Problem statement. Give the number of lines in the entries below that hold "page", with no accompanying words.

Recorded data

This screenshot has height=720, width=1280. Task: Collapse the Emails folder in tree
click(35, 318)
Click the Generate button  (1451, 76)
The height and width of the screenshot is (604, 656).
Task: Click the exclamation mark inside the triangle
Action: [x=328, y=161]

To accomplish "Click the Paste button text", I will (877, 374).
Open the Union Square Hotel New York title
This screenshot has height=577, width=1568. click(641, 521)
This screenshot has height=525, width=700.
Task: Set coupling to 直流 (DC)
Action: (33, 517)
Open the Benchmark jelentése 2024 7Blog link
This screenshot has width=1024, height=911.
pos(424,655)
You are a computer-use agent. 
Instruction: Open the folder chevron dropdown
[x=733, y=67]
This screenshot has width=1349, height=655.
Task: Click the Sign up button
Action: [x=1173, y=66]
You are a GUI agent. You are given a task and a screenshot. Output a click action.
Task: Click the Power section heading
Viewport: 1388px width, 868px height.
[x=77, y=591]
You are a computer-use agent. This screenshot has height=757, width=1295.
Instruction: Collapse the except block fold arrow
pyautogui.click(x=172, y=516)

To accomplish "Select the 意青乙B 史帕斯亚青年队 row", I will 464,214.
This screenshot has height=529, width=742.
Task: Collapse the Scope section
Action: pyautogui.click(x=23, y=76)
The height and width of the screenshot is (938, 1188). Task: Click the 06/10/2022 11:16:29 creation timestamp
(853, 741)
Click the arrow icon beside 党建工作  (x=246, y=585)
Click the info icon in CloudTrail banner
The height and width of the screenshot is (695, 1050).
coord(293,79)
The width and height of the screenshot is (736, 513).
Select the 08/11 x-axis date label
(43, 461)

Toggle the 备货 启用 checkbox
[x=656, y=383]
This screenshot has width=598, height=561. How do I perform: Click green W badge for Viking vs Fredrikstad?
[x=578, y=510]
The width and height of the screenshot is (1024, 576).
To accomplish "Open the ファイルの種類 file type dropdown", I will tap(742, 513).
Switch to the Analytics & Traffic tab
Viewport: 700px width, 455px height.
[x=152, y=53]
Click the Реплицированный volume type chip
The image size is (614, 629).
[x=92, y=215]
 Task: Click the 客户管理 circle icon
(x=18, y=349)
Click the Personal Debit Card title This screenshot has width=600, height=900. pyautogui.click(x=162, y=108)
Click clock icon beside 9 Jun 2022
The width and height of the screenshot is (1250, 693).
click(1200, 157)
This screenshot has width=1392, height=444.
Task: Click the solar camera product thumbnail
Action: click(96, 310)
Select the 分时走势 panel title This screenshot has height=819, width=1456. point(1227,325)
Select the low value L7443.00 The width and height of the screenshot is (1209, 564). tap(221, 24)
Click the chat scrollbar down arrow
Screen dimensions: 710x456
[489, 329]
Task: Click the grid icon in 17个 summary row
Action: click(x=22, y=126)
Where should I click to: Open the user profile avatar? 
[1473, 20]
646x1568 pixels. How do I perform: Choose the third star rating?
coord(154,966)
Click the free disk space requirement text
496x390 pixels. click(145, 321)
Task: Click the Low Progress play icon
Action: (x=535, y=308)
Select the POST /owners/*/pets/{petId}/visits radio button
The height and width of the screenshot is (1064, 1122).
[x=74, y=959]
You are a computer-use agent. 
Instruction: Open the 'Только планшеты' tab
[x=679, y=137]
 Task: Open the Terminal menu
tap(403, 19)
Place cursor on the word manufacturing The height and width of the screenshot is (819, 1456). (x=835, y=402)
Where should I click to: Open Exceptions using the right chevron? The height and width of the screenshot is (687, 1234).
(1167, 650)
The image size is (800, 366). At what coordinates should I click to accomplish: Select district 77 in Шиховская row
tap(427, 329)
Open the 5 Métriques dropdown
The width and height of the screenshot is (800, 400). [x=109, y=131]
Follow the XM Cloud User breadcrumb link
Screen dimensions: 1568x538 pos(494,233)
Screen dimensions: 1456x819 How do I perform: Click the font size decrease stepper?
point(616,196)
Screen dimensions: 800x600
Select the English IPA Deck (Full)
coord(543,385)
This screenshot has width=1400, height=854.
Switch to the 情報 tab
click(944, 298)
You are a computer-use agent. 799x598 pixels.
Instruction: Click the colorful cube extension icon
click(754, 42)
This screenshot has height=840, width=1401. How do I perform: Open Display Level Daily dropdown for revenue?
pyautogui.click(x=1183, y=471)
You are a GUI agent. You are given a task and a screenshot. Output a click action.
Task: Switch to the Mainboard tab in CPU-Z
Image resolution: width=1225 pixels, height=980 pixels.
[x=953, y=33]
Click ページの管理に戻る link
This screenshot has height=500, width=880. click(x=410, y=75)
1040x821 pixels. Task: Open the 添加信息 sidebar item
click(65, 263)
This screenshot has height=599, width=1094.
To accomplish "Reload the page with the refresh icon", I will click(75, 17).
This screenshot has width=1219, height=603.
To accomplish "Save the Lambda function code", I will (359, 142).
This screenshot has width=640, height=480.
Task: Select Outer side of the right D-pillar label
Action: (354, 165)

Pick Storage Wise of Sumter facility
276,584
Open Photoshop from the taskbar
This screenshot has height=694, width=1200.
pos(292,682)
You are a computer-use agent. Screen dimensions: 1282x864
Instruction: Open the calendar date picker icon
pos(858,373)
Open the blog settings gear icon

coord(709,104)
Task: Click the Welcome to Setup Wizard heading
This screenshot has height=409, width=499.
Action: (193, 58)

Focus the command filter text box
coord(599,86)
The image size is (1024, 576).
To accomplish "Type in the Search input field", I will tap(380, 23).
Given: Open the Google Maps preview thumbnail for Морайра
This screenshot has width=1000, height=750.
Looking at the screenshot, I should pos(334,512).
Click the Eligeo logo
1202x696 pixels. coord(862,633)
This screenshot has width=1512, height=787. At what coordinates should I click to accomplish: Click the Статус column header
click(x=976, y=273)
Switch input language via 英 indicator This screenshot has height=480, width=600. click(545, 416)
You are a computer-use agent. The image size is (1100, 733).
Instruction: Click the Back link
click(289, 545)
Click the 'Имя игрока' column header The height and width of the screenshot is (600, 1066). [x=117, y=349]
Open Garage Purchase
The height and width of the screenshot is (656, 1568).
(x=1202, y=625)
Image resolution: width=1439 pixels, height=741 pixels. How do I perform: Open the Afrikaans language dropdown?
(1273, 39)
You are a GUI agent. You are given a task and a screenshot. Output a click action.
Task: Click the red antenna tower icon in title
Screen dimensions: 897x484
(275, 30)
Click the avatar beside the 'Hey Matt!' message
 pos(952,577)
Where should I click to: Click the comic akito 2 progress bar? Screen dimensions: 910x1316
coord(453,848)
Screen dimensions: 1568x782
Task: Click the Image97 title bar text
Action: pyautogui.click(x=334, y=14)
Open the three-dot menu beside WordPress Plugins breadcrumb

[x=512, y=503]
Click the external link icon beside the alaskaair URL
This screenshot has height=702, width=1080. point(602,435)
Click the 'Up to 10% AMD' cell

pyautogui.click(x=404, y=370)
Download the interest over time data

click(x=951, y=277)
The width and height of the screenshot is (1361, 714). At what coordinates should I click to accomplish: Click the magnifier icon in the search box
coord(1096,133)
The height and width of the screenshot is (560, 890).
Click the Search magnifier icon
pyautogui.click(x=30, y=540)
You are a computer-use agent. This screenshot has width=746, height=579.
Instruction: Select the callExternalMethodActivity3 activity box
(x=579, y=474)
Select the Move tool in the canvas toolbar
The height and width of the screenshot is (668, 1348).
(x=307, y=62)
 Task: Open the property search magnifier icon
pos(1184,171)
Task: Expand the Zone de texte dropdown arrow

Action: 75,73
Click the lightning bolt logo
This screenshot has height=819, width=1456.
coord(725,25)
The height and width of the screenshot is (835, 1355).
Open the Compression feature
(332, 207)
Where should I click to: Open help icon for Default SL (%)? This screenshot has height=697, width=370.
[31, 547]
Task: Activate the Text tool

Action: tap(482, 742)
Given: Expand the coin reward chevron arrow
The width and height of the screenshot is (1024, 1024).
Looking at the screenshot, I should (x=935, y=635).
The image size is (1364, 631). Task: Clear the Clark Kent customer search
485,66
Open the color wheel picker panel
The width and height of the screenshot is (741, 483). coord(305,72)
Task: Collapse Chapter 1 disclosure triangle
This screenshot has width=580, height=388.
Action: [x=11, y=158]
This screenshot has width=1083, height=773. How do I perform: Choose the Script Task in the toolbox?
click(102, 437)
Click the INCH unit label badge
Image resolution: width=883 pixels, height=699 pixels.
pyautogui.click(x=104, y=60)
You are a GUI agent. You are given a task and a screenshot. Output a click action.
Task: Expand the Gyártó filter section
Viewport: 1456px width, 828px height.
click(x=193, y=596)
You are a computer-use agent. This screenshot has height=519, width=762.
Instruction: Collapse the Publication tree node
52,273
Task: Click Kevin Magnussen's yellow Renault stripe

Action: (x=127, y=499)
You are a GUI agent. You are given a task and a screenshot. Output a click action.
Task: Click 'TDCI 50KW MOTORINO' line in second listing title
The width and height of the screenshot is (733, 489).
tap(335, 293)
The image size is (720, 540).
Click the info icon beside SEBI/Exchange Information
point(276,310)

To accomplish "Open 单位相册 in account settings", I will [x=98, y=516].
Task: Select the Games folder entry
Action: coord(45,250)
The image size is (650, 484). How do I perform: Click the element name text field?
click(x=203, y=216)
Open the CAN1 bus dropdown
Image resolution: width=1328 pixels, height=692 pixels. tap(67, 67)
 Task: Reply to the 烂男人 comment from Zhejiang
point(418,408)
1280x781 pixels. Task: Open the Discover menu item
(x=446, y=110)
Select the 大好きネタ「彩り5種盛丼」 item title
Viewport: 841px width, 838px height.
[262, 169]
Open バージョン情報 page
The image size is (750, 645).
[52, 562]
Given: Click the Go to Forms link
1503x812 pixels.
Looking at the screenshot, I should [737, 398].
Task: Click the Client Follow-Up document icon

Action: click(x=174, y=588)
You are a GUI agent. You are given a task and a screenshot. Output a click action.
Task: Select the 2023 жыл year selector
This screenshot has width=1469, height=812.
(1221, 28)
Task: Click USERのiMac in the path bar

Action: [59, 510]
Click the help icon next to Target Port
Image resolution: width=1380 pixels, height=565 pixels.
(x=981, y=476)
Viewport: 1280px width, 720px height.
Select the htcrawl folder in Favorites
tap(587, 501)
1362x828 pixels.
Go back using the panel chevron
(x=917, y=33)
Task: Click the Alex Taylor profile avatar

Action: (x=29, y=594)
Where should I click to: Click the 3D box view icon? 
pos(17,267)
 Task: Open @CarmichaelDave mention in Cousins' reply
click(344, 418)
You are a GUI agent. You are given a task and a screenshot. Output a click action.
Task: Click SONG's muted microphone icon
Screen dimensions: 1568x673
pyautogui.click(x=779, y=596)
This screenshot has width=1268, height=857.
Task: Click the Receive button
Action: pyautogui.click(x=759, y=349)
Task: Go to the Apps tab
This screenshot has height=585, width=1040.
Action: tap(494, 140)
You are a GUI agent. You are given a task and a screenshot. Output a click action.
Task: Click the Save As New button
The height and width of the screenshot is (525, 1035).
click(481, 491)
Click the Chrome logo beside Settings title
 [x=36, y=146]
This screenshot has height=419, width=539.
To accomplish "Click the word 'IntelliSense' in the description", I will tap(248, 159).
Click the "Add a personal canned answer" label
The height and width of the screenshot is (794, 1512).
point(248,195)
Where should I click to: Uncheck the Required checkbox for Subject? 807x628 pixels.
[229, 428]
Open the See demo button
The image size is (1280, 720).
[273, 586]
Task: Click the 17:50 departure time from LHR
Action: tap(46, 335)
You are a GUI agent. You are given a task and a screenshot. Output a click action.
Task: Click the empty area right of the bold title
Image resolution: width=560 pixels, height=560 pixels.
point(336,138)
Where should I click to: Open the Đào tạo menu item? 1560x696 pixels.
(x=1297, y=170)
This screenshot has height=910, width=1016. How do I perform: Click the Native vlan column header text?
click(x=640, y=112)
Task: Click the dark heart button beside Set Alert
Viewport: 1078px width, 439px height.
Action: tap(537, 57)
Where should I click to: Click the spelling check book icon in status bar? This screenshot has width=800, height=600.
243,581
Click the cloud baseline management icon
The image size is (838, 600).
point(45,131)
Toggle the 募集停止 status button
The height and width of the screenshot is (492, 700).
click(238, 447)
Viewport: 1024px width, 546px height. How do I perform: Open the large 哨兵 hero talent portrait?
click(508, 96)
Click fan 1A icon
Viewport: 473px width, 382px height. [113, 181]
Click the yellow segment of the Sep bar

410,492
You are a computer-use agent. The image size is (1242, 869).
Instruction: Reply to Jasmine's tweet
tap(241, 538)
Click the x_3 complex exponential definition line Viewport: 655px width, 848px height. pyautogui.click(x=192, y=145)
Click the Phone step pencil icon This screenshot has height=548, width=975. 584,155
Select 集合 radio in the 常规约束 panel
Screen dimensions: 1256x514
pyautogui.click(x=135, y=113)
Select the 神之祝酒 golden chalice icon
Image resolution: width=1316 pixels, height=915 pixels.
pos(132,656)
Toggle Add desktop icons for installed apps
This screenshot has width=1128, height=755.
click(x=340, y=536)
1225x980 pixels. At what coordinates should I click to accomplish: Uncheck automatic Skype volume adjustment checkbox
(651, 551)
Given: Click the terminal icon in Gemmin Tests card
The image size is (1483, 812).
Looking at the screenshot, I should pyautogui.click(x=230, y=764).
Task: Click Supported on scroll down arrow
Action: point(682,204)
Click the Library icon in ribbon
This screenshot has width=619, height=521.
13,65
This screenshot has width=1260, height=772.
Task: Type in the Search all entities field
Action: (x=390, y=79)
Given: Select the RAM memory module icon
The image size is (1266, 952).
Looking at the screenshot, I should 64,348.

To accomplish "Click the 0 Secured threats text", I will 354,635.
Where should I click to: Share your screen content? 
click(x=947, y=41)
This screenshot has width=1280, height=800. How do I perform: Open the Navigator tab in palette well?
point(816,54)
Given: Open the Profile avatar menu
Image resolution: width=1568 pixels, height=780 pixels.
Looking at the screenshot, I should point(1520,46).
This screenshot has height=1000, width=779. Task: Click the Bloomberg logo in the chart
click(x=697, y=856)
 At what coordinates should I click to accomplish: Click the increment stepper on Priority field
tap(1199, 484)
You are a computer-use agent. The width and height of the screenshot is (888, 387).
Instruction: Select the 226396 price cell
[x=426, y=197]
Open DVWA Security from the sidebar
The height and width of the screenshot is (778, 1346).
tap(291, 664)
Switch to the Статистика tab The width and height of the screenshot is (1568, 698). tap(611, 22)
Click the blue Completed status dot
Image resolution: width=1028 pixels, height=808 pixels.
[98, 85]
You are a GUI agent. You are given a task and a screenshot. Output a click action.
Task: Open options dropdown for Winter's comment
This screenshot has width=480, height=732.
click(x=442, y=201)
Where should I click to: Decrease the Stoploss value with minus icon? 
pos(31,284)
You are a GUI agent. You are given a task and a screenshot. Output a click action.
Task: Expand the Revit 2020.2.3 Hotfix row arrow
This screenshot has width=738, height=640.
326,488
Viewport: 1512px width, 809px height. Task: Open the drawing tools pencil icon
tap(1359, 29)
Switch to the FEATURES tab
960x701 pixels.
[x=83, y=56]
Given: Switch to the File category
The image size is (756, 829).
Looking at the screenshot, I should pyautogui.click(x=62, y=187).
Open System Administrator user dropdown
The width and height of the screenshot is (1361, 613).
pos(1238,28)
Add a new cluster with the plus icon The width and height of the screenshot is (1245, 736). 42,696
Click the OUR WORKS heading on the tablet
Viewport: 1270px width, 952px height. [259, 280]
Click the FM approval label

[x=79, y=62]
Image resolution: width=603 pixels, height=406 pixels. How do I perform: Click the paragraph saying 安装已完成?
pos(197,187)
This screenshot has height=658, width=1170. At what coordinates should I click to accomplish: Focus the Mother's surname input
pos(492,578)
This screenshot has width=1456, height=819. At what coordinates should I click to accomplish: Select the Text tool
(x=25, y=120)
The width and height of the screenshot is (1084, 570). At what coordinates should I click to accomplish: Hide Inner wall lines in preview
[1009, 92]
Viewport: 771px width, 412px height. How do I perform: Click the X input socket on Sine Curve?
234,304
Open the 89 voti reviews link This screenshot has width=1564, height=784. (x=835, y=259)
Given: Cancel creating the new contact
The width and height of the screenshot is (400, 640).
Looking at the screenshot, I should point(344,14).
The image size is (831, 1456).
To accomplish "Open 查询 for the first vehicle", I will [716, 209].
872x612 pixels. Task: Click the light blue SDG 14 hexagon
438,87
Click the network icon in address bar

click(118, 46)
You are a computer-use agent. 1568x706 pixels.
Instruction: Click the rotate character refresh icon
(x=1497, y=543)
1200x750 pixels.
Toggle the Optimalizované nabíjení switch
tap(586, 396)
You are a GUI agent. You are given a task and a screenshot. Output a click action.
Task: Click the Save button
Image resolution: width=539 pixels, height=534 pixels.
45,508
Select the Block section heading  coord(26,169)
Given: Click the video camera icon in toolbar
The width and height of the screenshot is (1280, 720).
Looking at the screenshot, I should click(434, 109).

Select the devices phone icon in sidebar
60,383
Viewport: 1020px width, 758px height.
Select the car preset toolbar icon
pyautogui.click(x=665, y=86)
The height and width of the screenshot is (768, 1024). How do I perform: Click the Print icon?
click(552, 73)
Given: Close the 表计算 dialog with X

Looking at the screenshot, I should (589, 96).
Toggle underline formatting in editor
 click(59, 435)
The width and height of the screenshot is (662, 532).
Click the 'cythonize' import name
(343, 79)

Response box. 2